Se eu continuar assim, não acompanharei o nível da turma. O primeiro mês passou e o
resultado das primeiras provas foi um fracasso. À época, minha família passava por um
problema muito delicado. Estudando e trabalhando, eu pouco ficava em casa. Isso me
deixava muito mal (lágrimas), pois sabia que algo de ruim podia acontecer a qualquer
momento. Todos os dias, ao chegar à Universidade e ao trabalho eu pedia a Deus que as
horas passassem rapidamente, pois eu queria estar com minha família. Essa angústia me
acompanhou por, mais ou menos, um mês e meio. Meu desempenho na Universidade não
melhorava e então decidi trancar algumas disciplinas e assim garantir um aprendizado de
melhor qualidade em outras.
Dias depois, perdi meu pai. Sua morte fez desabar o meu mundo. Fiquei totalmente
impotente para realizar qualquer coisa, para continuar vivendo (lágrimas). Tudo isso foi e
ainda está sendo muito difícil para mim, mas com a força de minha mãe, meus irmãos, amigos
e parentes, hoje estou aqui, lutando pela vida. Amo meu curso, apesar de todas as dificuldades.

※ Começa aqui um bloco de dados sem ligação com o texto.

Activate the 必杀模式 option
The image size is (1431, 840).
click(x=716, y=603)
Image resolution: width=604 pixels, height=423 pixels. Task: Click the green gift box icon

Por fim, quero agradecer a Deus pela vida; à minha família pelo amor e apoio; ao
amigo Francisco Silva, pela dedicação; ao Programa "Conexões de Saberes", por esta
oportunidade magnífica de nos fazer olhar a nossa história; às professoras Cecília Carvalho,
Edileusa Figuerêdo e Verônica Cavalcanti, por sua atenção e orientação; e também ao meu
grupo de trabalho - bolsistas do "Conexões de Saberes" do Piauí, pela amizade. Enfim, a
todos os que me ensinaram um novo jeito de olhar. Muito obrigada.